The company had been founded before World War I by two brothers, Gaston and René Caudron, and produced thousands of airplanes for the French military during the war.

Renault provided Hélène Boucher with this Caudron C.430 Rafale to fly in competition. Constructed of wood and fabric skin, it was powered by a 4-cylinder, air cooled, inverted inline engine producing 150 horsepower – not much by later standards, but a racer nonetheless.

The Rafale (the name means “a brief, strong, rush of wind”) has two seats. If flown solo, the pilot sits in the back seat.

That means the rear-seated pilot has quite a long view out the front windscreen and nose of the aircraft.

The instruments take some figuring out. The large “anemometer” in the center is the airspeed indicator – though what unit it uses I have no idea (meters?). The altimeter is to right, above the tachometer (speed the propeller is rotating). Left is the compass and vertical speed.

The power controls are typical of the era – stick and rudder, with a throttle and fuel mixture control to the left. The little wheel to the left sets trim. The propeller pitch could be adjusted, but only outside before takeoff.

With the nose so high, and the pilot so low, you have to taxi by snaking from side to side.

Ready for takeoff from the dirt airstrip at Versailles.

It’s quite an odd view hurtling down the runway. Like most taildraggers, it wants to swerve left when the tail rises, but a few kicks to the right rudder keeps it in line.

And we’re flying. The wheels are fixed and don’t raise.

Now the reason I’ve taken off near the Palace of Versailles is cloaked in tragedy …

Because it was near here that on November 30, 1934, Hélène Boucher’s Caudron C.430 – this plane – apparently stalled and crashed into the woods.
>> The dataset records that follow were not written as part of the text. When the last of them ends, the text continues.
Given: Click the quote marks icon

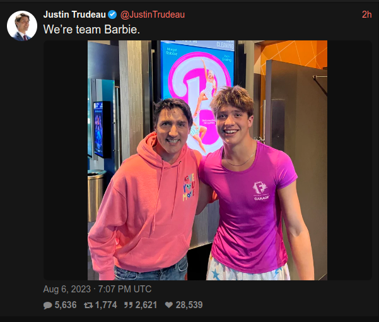Looking at the screenshot, I should [x=129, y=305].
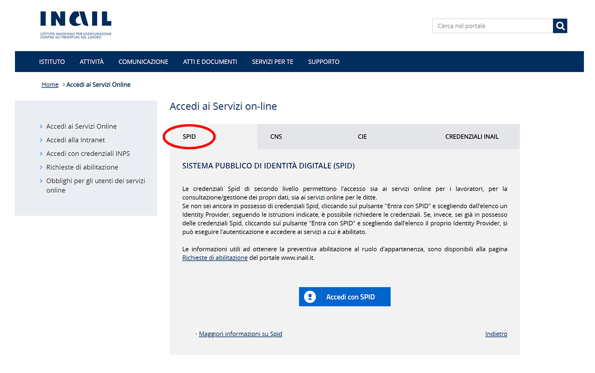Click the magnifying glass search button
595x373 pixels.
coord(560,26)
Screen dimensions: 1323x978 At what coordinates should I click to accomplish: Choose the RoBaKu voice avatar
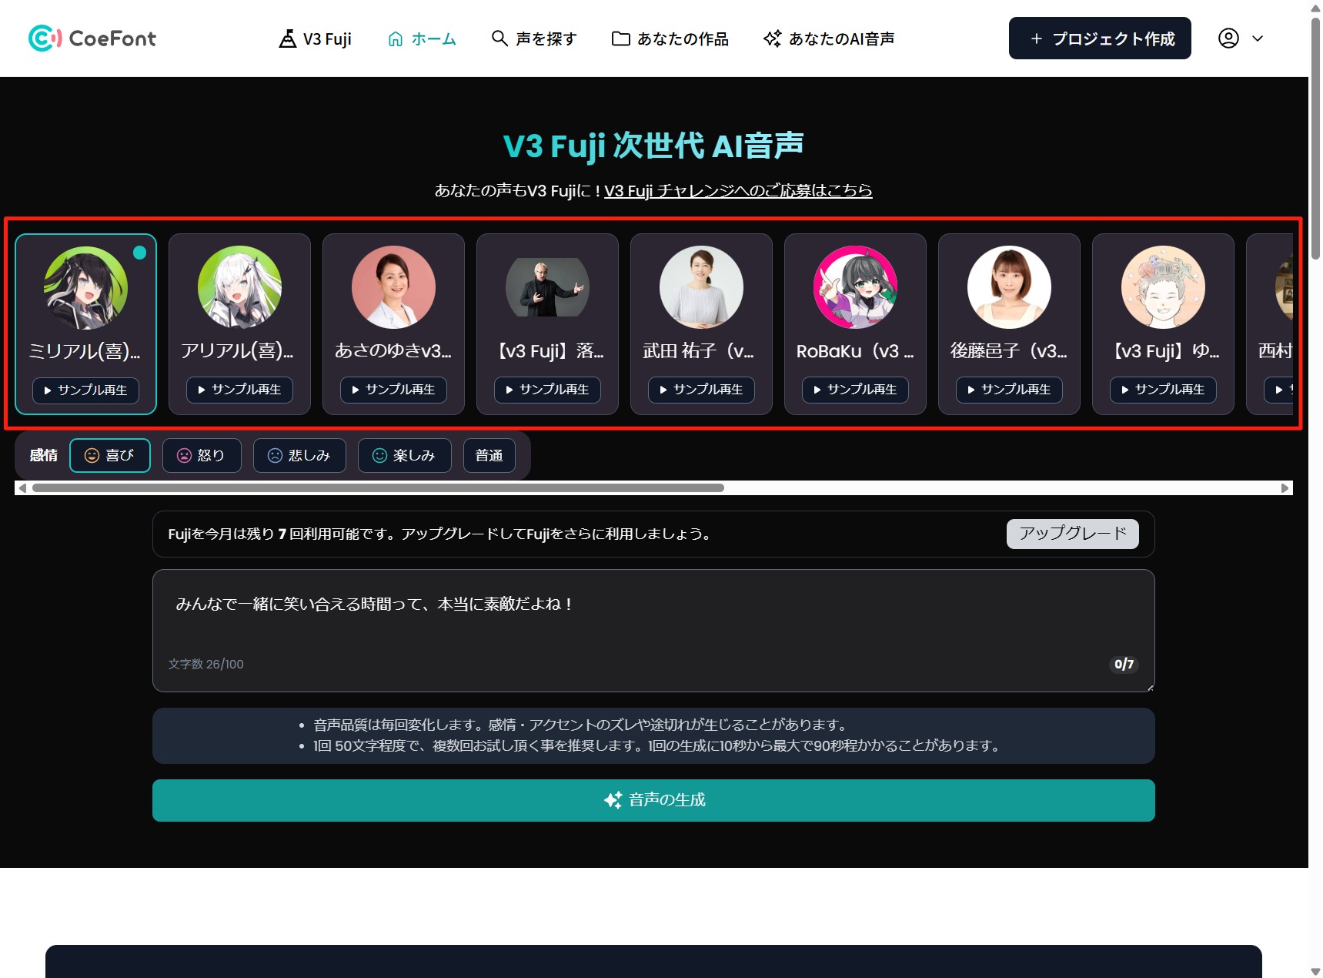855,287
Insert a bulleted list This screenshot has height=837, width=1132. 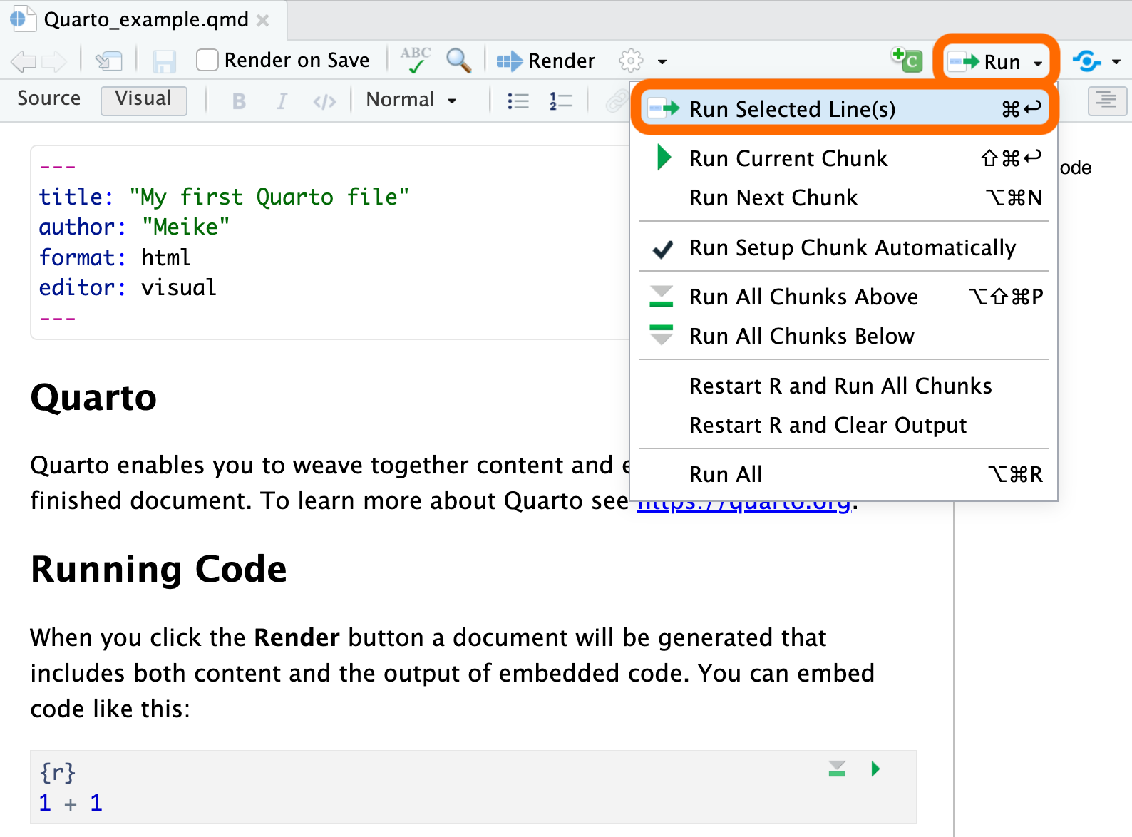(518, 101)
She died in the crash, only age 26.

This was a time in aviation when materials (wood and fabric) were flimsy and designs (in pursuit of speed and performance) were new and untested, and many pilots died early deaths from accidents.

But in the short time she lived, Hélène Boucher set a host of flying records and – just as importantly – captured the imagination of the French public.
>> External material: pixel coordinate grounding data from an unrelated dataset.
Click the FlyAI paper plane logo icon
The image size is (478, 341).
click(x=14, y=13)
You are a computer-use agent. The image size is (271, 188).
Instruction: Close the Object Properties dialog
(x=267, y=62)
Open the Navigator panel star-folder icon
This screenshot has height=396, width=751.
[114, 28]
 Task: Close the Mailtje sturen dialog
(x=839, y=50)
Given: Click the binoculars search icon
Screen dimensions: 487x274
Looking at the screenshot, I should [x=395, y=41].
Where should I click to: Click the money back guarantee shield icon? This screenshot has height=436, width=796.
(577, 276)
She set the altitude record for women at 5,900 m (19,357 feet) and set several world speed records for both men and woman at over (the then blistering) 409 km/h (250 mph).

In her advertisements for Renault, she became a national symbol of adventure and daring.

And when she died, Hélène Boucher became the first woman to lie in state at Les Invalides (below), where Napoleon is entombed.

A girls’ high school in Paris is named after her.

Quite a legacy for such a short life.

I’m coming in to land at Le Bourget Airport, in the north of Paris – where Lindbergh landed – and I honestly don’t know what the approach or stall speeds are. I’m just doing it by feel (if you need to pull back too much to stay on glide path, you need more power).

I must not have gotten it too wrong.

I believe there were only two Caudron C.430 Rafales made. Hélène Boucher’s crashed. The other was repainted as hers, and is now on display at the Espace Air Passion museum outside Angers, France.

Thanks for this opportunity to introduce you to an iconic French airplane …

… and (outside of France) an often forgotten pioneer of aviation.

One response to “Caudron Rafale (1934)”

  1. […] The standing record that Hughes actually had to beat was 314.32 mph, set the previous Christmas Day by a Caudron C.460, similar to the C.430 I flew in another post. […]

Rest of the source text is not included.